Computer Step publishes a series of brief guides for those who wish to avoid the several hundred page blockbuster manuals which we buy but then never read. They are pitched at beginner and intermediate level, they're simply and clearly written, with plenty of screen shots and marginal tips - and amazingly they manage to get every topic onto exactly a single or double page spread.

Year 2000 - Click to order from Amazon.co.uk This volume starts off with the important point that the Year 2000 bug [Y2K] is not one simple problem. It can affect the hardware BIOS, the operating system, application software, and the data in your system. Austin provides explanations of Statistics, Effects, Strategy, Up-dating, Costs, and Legal Responsibilities - but almost all of these emphasise the effects Y2K might have, when I suspect that most people buying Y2K materials will have only one thing in mind - Solutions. But to be fair, his pitch is that there are no easy solutions, only careful stocktaking and analysis.

He gives serious advice on regular backing up - which made me feel more and more guilty as I read on, and there's a lot of concentration on possible disasters. For instance, BT estimate that avoiding Y2K problems will cost £200M, and Lloyds-TSB bank estimate £100M. The solutions he offers are heavily oriented to consultancy, buying hardware, major re-fixing - though he does squeeze mention of a couple of shareware and freeware programs which might help.
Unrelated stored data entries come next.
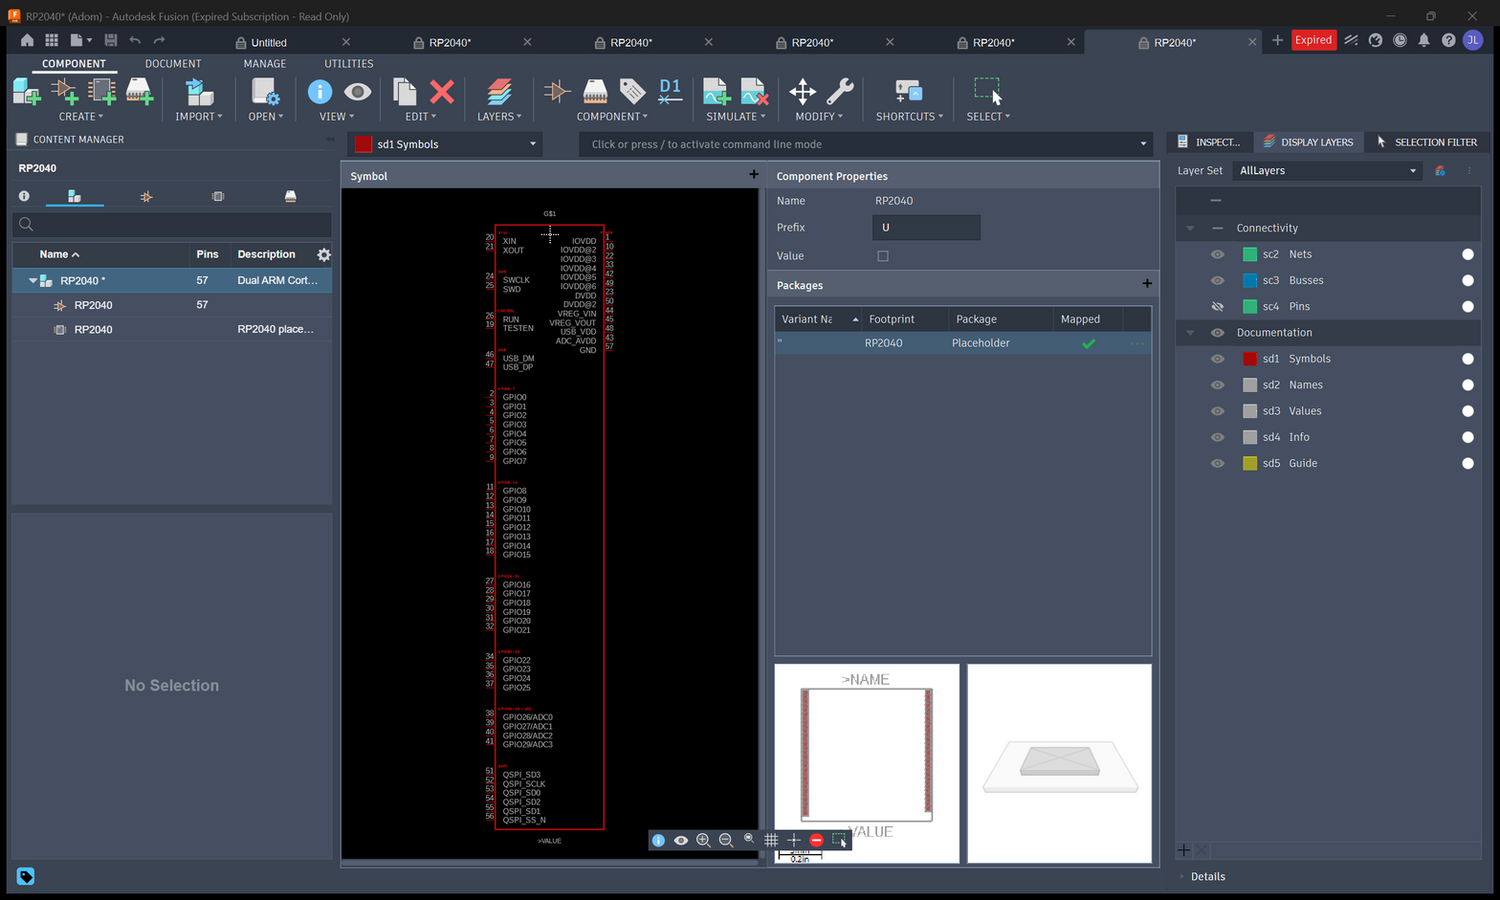Switch to the Document ribbon tab
Screen dimensions: 1500x900
click(x=173, y=63)
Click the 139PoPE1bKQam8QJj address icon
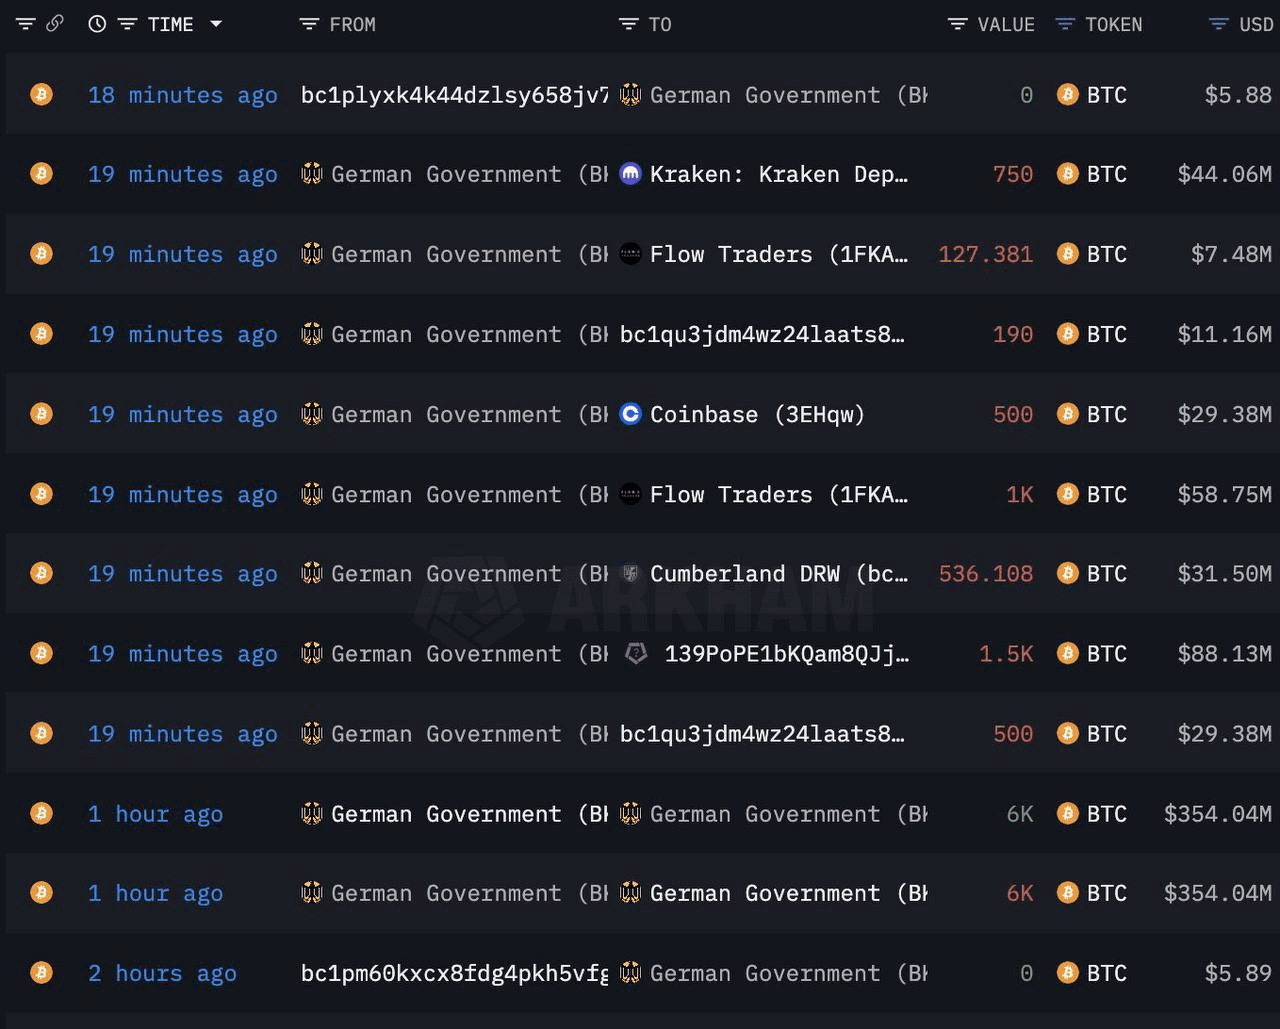This screenshot has height=1029, width=1280. [636, 654]
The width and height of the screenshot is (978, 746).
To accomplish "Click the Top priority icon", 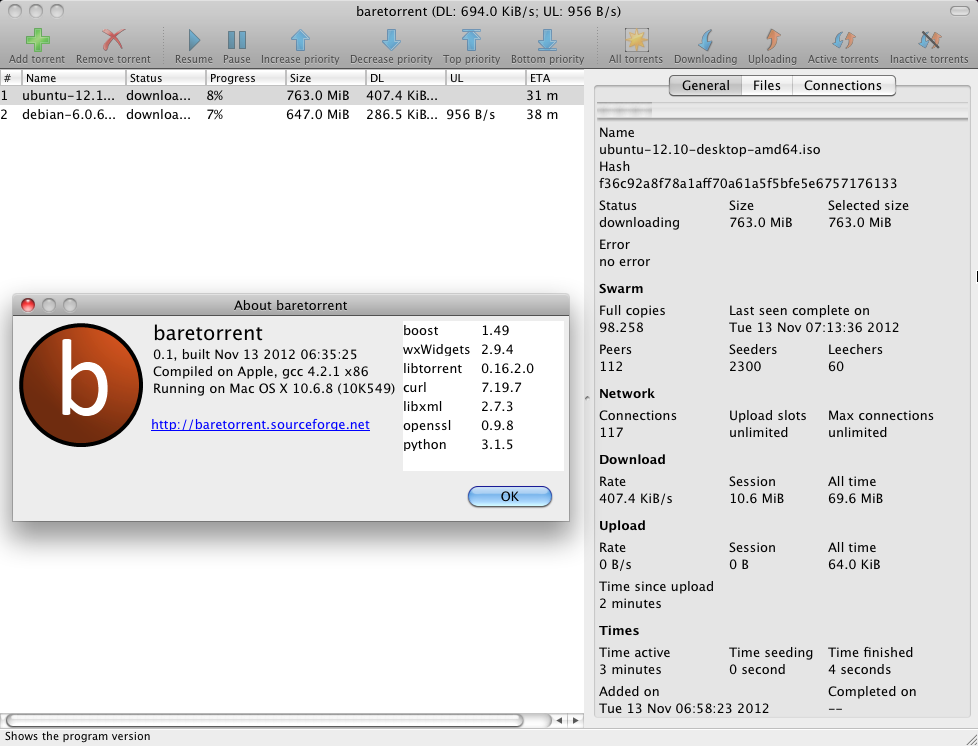I will click(471, 40).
If you want to make a living by scaring companies into hiring you as a Y2K advisor - buy this book.

There's some odd language ('a full-blown Y2K consultant') and my confidence was challenged at one point where he speaks of the current period leading up to this cataclysmic date as the 'nineteenth century'. [Shurely shome mishtake!]

It's Chapter 16 before we get round to to a practical test - which turns out to be relatively simple. You can re-set the date and time of your computer to 2000, switch off, then wait five minutes and switch on again. But don't try this at home! - without risking the extinction of software which is time-limited - and that includes programs such as Office 97.

It might have been interesting to have at least a few words on the potentially contentious issue of when the twentieth century actually does begin. There are differences of opinion on this matter - because there was no year zero [think about it]. I suspect that in most places, champagne corks will be popping at midnight on 31 December 1999 - but make sure you're not in a plane, a lift, or a microwave oven.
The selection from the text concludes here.